**Instructions for the task**
Among the lines of data below, reproduce only those from the one with "Website (408, 1432)" through the one with "Aller au contenu (273, 17)", exactly as they stand, both ends included.

Data items:
━━━━━━━━━━━━━━━━━━━━

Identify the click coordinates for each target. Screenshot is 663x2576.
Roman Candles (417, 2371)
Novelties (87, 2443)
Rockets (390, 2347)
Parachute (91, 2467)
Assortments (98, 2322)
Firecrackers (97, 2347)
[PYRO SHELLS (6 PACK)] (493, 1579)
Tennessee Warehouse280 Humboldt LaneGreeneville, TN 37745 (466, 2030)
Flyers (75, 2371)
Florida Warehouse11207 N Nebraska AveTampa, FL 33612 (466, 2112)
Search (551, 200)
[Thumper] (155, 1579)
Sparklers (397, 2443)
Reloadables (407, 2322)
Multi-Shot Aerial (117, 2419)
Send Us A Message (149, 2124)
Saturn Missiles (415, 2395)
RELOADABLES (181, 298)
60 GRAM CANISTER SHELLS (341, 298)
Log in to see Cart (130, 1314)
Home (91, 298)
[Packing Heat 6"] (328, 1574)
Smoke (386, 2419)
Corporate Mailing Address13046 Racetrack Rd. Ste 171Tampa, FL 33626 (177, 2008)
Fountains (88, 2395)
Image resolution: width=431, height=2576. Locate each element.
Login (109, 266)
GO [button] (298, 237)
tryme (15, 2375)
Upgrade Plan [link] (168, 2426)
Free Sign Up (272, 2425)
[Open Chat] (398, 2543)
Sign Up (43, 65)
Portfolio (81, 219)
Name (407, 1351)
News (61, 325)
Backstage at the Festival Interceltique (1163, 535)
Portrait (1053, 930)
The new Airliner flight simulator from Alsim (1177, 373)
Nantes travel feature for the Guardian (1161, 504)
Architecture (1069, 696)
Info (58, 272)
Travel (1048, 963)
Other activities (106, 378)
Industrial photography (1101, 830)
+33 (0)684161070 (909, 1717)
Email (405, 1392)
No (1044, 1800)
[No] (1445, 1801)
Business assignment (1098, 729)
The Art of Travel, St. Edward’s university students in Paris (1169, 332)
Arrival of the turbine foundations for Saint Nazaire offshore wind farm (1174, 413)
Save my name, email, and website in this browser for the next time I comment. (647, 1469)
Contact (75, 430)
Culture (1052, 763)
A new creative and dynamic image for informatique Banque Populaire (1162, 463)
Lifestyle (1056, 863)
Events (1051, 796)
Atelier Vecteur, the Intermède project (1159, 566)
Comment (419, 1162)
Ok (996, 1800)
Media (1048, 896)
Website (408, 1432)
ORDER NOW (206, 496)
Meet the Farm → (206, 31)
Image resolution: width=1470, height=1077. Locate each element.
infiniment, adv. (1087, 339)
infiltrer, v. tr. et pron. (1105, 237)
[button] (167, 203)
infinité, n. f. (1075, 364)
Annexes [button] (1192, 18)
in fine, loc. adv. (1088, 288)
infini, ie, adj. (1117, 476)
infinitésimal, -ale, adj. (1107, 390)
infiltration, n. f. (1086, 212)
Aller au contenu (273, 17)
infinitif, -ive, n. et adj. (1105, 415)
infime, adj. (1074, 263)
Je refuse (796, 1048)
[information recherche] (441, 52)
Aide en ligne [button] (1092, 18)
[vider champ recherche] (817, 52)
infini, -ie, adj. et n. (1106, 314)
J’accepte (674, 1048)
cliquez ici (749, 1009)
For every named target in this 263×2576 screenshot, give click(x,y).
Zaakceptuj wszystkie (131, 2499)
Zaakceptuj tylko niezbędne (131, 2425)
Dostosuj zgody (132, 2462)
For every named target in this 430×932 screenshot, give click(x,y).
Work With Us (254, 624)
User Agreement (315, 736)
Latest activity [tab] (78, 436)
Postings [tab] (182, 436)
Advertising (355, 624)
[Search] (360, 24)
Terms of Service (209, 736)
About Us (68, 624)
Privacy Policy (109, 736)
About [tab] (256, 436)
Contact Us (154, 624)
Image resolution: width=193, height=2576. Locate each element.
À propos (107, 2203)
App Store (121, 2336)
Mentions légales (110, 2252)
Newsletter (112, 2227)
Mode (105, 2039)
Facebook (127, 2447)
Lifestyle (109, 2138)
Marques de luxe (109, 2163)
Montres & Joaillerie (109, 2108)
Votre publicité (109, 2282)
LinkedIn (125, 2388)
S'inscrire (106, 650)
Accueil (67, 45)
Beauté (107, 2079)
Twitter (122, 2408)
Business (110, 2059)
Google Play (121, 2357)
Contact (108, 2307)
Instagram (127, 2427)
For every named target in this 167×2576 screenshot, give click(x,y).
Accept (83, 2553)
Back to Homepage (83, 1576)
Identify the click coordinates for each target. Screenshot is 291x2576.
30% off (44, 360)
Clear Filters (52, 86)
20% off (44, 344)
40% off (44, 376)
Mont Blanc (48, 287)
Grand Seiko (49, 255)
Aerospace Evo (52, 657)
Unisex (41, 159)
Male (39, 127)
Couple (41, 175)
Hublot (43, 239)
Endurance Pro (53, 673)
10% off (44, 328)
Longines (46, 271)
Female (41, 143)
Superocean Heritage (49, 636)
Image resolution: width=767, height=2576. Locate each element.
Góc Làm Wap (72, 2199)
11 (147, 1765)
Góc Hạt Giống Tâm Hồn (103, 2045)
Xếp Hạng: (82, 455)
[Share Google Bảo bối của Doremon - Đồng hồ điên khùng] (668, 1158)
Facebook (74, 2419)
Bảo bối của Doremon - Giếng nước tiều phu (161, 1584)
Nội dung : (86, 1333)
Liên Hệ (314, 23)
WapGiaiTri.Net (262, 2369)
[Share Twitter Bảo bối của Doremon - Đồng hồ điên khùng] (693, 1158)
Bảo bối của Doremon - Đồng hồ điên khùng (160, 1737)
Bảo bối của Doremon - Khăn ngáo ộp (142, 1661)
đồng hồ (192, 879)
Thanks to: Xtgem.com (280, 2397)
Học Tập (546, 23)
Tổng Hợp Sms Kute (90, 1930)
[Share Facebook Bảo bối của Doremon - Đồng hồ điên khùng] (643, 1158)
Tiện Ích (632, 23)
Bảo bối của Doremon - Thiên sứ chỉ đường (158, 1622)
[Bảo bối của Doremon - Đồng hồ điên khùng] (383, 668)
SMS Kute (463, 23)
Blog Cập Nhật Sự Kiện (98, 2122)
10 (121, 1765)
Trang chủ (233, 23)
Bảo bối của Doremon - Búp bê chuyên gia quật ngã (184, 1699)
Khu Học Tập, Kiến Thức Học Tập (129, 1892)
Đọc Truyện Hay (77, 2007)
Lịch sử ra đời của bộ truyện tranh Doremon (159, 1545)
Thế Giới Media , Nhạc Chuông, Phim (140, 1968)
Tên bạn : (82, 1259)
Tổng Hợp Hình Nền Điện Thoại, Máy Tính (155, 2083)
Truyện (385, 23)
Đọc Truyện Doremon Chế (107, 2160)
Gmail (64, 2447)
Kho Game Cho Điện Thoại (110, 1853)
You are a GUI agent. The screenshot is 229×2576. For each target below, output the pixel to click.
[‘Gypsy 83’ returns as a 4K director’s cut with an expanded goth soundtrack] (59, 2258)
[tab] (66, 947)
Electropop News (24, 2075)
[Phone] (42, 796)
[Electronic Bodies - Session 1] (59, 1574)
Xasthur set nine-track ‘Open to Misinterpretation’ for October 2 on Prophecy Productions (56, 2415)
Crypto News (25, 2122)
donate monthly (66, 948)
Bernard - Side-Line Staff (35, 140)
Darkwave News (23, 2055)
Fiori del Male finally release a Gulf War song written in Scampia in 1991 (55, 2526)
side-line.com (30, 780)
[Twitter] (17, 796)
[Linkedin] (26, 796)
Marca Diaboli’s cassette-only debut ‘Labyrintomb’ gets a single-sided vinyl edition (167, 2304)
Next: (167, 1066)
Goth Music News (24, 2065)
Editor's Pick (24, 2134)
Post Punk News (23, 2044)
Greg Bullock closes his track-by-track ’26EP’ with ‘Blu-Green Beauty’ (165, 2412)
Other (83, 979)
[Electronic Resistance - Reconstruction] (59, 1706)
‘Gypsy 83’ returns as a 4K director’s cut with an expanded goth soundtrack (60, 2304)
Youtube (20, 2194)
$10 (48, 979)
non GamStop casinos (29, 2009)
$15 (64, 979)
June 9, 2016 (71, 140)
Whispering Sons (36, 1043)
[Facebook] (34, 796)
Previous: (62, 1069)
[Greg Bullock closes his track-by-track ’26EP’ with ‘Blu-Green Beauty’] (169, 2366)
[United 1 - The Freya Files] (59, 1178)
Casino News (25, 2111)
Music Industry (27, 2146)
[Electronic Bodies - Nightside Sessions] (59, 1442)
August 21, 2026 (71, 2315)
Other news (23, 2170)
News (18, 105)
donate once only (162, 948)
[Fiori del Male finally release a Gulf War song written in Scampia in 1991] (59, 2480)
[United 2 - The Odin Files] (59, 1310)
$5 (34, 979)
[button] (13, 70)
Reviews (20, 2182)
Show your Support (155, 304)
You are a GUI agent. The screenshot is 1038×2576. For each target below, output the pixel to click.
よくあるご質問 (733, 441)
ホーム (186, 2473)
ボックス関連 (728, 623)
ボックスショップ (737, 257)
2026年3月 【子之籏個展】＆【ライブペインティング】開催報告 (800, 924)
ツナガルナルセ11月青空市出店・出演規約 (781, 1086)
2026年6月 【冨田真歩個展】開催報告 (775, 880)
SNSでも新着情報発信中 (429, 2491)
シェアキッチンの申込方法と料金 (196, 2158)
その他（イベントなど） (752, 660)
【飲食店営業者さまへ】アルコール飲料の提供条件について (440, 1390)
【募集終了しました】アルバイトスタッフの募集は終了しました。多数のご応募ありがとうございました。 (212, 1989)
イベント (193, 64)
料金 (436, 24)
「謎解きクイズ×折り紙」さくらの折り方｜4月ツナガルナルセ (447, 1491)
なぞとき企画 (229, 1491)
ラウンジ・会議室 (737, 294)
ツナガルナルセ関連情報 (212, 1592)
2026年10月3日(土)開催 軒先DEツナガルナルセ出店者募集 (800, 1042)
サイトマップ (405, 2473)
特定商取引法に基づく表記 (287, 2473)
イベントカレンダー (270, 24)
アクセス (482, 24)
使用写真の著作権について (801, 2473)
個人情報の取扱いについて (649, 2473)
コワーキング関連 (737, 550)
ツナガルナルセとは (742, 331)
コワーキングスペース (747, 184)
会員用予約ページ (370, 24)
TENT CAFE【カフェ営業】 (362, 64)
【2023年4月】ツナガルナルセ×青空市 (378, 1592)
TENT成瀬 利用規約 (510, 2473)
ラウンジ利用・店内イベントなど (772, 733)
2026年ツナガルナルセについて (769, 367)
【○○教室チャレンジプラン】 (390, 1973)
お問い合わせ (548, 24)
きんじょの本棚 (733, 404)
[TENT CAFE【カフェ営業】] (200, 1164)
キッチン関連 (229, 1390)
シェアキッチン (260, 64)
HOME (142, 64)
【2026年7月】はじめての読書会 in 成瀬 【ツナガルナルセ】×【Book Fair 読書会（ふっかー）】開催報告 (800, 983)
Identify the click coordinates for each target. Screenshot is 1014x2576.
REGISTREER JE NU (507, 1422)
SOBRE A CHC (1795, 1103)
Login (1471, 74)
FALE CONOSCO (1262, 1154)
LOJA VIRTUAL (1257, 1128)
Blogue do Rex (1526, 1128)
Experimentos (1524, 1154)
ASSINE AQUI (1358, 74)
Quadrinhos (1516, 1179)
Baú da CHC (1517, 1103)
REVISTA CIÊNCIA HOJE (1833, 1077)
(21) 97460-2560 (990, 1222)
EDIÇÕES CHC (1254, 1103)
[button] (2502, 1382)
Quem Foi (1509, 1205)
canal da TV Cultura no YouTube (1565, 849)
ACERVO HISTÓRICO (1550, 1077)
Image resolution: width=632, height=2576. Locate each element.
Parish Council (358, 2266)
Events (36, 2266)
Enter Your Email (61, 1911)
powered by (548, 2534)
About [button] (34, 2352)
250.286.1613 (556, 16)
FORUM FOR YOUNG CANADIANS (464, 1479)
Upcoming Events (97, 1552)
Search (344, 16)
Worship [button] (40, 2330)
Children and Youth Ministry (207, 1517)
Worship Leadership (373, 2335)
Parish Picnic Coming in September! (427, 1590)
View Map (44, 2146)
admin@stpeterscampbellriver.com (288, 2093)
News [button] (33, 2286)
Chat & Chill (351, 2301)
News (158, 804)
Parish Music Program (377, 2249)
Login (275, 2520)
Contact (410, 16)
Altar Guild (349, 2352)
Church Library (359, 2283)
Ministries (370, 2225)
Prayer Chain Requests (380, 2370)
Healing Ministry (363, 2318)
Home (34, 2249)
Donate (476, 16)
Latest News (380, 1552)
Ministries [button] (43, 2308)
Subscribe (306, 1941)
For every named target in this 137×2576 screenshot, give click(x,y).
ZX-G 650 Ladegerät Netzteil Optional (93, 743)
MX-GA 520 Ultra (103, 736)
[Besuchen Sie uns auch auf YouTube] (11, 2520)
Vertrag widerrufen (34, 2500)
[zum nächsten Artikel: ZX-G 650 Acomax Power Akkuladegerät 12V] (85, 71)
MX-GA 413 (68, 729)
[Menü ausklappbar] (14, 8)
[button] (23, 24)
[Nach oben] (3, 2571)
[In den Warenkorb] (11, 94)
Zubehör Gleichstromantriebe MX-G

━━━━━━━━━━━━━━━━━━━━

**Problem solution**
Website (408, 1432)
ORDER NOW (206, 496)
Meet the Farm → (206, 31)
Image resolution: width=1470, height=1077. Locate each element.
infiniment, adv. (1087, 339)
infiltrer, v. tr. et pron. (1105, 237)
[button] (167, 203)
infinité, n. f. (1075, 364)
Annexes [button] (1192, 18)
in fine, loc. adv. (1088, 288)
infini, ie, adj. (1117, 476)
infinitésimal, -ale, adj. (1107, 390)
infiltration, n. f. (1086, 212)
Aller au contenu (273, 17)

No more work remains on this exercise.